WHAT IS REQUIRED -> All of the data, except its images, should be set down exactly as it appears.

RECORDS SUPPLIED ->
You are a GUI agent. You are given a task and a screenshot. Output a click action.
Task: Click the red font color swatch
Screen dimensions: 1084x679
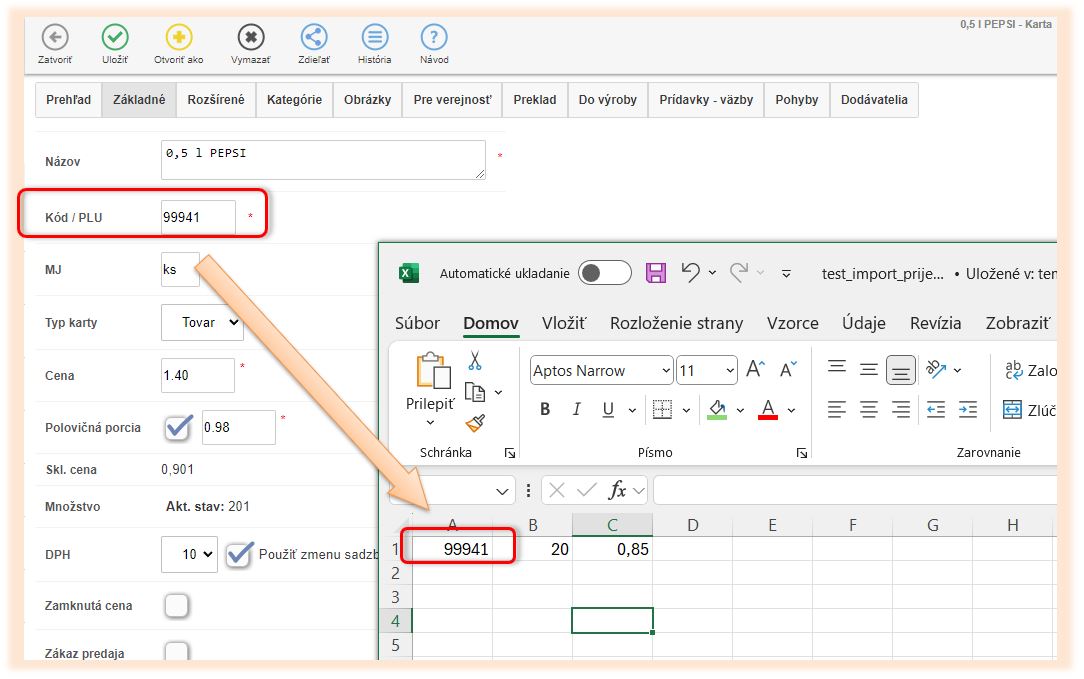[768, 409]
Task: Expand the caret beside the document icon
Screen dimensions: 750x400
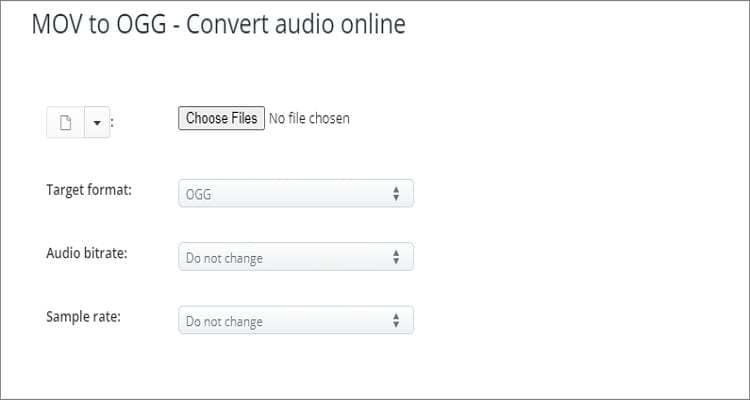Action: [x=97, y=123]
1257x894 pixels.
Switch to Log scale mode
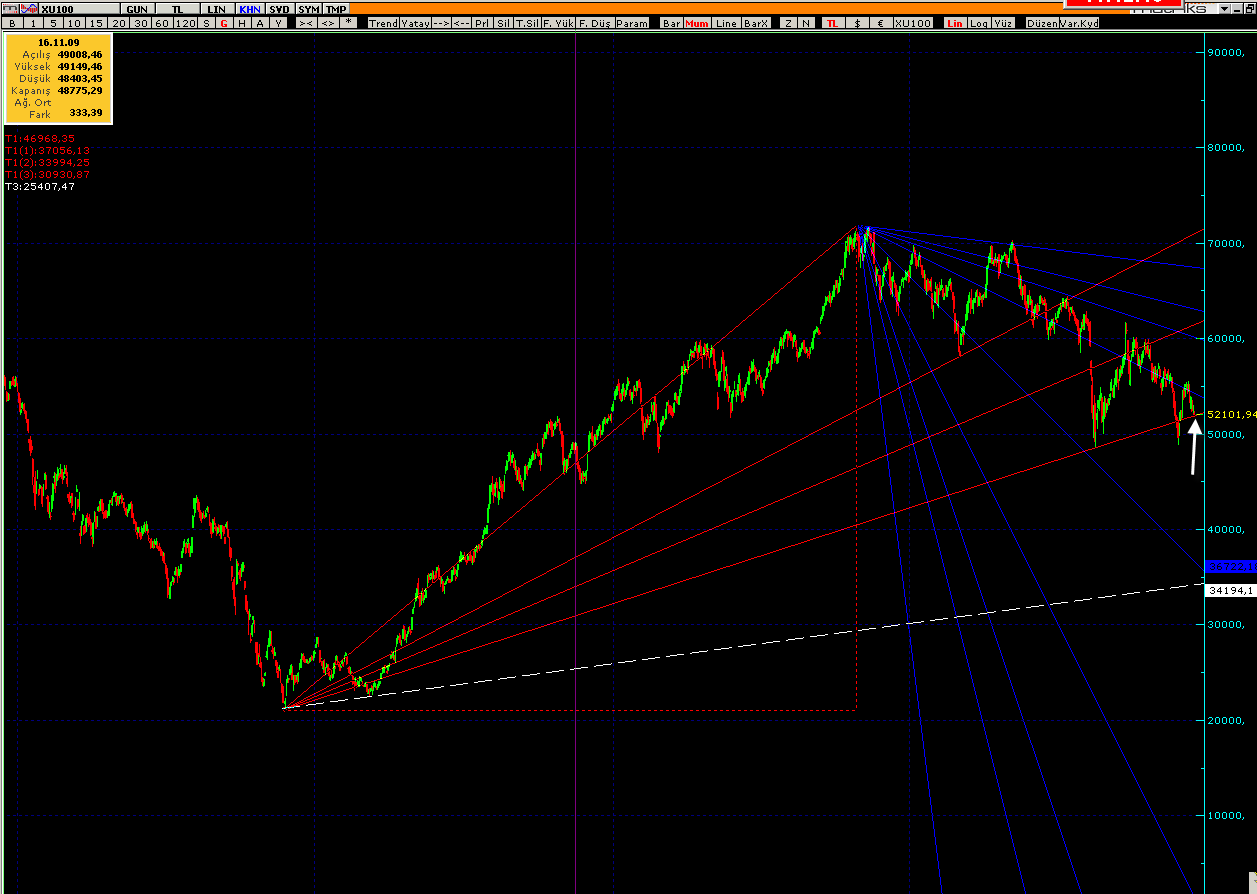(x=977, y=23)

TASK RESULT ->
You are a GUI agent. You are given a task and a screenshot. Output a click action.
Task: Click the red font color swatch
Screen dimensions: 1084x679
[768, 409]
Task: Expand the caret beside the document icon
Screen dimensions: 750x400
Action: [x=97, y=123]
1257x894 pixels.
Switch to Log scale mode
(x=977, y=23)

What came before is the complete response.